Energy prices and coal generation rebounded in the first half of 2013 as natural gas costs increased, PJM’s Market Monitor reported in its mid-year report.
The load-weighted average LMP was $37.96 per MWh, up nearly 22% from the first half of 2012 as natural gas in eastern PJM briefly spiked at more than $6/MMBtu.
While LMPs were up compared with 2012, and also higher than 2009, they remained lower than 2008, 2010 or 2011.
Fuel Mix
Coal prices were flat in the first half of the year, leading to an 11% increase in generation by coal-fired units and an 18% drop in generation from gas units.

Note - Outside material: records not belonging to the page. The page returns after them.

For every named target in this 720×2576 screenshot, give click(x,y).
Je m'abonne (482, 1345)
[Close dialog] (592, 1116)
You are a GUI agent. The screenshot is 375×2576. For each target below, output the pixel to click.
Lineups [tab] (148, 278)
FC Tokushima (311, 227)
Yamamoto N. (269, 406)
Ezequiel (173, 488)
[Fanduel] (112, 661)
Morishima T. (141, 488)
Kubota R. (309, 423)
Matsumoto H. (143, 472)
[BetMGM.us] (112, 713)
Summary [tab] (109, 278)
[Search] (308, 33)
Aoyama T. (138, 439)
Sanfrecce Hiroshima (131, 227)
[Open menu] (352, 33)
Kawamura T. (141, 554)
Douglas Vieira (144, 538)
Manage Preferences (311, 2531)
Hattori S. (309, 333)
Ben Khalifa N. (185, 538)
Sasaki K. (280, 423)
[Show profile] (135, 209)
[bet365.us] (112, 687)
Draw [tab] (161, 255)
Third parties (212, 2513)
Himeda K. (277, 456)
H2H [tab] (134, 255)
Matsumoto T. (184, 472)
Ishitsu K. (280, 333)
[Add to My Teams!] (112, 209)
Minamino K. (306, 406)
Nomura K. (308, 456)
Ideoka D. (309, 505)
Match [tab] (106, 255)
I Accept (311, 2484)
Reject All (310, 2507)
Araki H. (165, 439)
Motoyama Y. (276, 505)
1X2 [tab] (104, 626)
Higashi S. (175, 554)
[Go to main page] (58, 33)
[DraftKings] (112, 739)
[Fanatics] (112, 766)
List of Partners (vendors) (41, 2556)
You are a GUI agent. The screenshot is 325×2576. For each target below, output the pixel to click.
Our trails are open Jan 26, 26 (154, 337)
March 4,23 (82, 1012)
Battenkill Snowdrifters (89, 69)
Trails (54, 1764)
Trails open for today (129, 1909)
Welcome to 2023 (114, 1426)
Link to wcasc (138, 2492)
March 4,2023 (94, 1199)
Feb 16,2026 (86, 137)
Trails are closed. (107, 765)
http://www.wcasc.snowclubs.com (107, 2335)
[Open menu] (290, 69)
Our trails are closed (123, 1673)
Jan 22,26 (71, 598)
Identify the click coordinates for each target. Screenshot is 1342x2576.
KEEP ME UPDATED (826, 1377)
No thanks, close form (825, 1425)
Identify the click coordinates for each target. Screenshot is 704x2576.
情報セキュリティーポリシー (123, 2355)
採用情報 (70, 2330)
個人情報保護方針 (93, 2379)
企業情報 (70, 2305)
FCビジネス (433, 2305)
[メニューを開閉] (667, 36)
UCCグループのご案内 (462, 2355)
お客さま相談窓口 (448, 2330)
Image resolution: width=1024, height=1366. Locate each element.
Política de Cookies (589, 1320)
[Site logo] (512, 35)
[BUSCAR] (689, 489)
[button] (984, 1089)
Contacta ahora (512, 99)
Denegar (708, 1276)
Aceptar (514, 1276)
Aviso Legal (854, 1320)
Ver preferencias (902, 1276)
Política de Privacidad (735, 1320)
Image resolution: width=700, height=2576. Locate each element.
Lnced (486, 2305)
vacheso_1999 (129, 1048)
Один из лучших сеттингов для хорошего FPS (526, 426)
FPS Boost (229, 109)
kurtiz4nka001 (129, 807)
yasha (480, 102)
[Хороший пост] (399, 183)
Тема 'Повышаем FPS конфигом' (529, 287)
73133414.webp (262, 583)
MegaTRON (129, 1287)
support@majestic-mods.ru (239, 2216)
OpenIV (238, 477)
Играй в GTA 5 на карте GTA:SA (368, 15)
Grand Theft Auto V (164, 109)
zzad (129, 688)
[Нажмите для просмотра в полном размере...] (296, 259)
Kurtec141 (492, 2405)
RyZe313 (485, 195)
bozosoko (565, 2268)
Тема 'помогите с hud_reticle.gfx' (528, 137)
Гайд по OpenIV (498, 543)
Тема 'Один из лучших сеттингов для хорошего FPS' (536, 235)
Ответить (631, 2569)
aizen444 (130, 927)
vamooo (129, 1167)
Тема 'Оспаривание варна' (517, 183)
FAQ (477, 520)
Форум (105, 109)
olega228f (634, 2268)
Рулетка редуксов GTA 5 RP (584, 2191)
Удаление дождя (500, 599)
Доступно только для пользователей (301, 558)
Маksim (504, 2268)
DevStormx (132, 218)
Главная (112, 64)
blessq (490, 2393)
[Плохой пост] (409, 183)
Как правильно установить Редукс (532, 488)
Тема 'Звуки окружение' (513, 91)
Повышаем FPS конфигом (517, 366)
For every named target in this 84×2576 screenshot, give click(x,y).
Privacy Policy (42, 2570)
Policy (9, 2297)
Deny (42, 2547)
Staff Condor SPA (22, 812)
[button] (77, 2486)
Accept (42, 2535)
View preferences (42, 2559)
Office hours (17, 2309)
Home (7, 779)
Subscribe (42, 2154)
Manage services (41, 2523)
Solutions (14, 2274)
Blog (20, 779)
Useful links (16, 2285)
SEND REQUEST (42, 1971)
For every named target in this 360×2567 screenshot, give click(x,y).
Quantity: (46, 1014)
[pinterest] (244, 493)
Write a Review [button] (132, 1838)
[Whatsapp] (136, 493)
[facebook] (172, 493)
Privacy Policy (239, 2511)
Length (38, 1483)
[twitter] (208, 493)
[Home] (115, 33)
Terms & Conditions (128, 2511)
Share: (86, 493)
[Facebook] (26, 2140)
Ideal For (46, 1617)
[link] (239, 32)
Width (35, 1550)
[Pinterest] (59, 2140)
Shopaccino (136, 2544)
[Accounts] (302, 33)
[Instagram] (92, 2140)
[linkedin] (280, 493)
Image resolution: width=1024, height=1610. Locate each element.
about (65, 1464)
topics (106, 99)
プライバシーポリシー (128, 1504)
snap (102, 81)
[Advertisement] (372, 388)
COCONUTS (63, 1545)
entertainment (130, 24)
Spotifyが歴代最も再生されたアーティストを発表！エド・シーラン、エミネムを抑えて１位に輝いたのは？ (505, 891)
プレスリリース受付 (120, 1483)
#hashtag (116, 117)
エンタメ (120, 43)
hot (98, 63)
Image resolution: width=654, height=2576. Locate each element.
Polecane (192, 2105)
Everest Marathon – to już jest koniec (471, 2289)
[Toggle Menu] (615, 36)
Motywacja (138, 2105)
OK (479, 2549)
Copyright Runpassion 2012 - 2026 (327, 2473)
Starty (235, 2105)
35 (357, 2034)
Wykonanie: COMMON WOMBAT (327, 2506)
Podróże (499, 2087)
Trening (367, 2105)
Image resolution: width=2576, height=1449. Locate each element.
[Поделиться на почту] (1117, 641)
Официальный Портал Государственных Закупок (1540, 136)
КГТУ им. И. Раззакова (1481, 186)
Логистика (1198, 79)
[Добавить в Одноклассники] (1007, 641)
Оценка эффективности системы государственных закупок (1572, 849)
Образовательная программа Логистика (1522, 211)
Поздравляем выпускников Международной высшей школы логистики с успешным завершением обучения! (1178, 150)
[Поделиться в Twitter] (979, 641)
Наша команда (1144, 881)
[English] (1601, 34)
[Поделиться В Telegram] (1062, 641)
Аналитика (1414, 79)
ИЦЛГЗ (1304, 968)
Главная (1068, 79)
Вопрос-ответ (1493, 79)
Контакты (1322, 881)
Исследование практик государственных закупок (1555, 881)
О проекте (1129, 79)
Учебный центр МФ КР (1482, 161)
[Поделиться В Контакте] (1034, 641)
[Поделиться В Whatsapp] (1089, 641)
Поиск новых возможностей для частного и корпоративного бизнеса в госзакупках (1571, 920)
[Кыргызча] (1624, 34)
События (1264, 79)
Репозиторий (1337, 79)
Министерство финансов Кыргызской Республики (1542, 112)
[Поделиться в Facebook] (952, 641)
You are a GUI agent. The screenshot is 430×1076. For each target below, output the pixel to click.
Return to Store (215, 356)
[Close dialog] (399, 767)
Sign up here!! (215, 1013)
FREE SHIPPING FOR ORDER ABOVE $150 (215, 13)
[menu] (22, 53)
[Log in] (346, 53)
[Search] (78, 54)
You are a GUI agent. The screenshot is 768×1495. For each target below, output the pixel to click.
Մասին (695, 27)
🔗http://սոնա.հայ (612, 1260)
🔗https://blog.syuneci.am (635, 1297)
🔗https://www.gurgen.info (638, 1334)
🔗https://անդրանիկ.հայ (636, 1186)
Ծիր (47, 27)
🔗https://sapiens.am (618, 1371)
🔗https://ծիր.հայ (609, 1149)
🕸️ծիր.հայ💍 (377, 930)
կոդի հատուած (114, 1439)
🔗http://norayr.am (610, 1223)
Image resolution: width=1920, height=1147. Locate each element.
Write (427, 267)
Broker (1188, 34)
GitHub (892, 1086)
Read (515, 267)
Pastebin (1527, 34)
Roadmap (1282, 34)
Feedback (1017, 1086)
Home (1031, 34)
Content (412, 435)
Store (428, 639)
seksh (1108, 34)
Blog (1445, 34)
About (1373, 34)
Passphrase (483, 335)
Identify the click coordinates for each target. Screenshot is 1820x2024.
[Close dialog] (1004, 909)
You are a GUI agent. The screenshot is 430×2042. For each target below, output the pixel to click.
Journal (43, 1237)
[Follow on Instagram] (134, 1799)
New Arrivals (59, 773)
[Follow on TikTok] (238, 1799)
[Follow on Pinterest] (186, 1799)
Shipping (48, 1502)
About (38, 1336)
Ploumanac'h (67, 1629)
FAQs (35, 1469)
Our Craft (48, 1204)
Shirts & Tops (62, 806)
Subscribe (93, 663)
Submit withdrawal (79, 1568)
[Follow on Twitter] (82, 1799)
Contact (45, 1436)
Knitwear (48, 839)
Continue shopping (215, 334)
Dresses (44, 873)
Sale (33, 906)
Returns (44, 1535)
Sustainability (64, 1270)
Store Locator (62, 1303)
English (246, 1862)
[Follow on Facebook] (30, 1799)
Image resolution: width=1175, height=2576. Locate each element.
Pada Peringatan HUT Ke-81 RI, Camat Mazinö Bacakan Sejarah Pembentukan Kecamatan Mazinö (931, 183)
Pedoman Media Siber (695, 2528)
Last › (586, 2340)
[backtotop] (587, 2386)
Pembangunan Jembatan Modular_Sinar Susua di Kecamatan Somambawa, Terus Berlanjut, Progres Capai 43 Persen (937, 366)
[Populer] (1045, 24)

Coal units provided 44% of total generation with nuclear units responsible for 35% and gas units almost 16%.
Coal represented 58% of real-time marginal resources in the first half of the year, a slight drop from 2012, while natural gas represented almost one-third of marginal resources, up from 30% in the first six months of 2012. Wind, which was not on the margin in the first two quarters of 2012, represented almost 6% of marginal resources in 2013.
Load
Average real-time load increased by about 2% from the first six months of 2012 while average day-ahead load, increased by almost 12%, driven by the continued growth of up-to congestion transactions.
Virtual bids dropped by one-quarter year-over-year. Physical companies — utilities and customers which primarily take physical positions in PJM markets — increased their share to 75.5%, up from less than 64% in 2012.
Market Competiveness
The monitor’s evaluation of market fundamentals was unchanged from the 2012 report, with only the regulation market results not judged competitive.
The monitor judged the regulation market results “indeterminate.” It found the market structure not competitive because one or more pivotal suppliers failed the three pivotal supplier test in 90% of the hours for the first six months. However, participant behavior was considered competitive due to PJM rules that require competitive offers when the three pivotal supplier test is failed.
PJM made several changes to the regulation market in 2012, including new optimization methods.
“It is too early to reach a definitive conclusion about performance under the new market design because important parts of the design are inefficient and because there is not yet enough information on performance,” the monitor said.
In its response to the 2012 report, released in May, PJM took issue with the monitor’s criticism of the market.
“PJM believes there is ample evidence of competitive market behavior in the regulation market and the IMM conclusion is based on the IMM’s disagreement with opportunity cost calculation rules that were endorsed by members and approved by the FERC.”
Recommendations
In addition to summarizing changes in prices and other metrics, the monitor’s new report called for increased transparency and added several new recommendations on the energy market, operating reserves, demand response, ancillary services and Financial Transmission Rights. (See Market Monitor Recommendations)
The monitor called for additional transparency regarding constraints affecting energy prices, and on unit retirements, “in order to permit new entrants to address reliability issues.”
It also said the market needs better information about the reasons for operating reserve charges. “Data on the units receiving operating reserve credits and the reasons for those credits should be made publicly available to permit better understanding of operating reserve levels and to facilitate competition for providing the same services,” the monitor said.
The monitor also called for action to address what it called the failure of capacity market prices to reflect fundamentals, including “better [Locational Deliverability Definitions], the effectiveness of the transmission.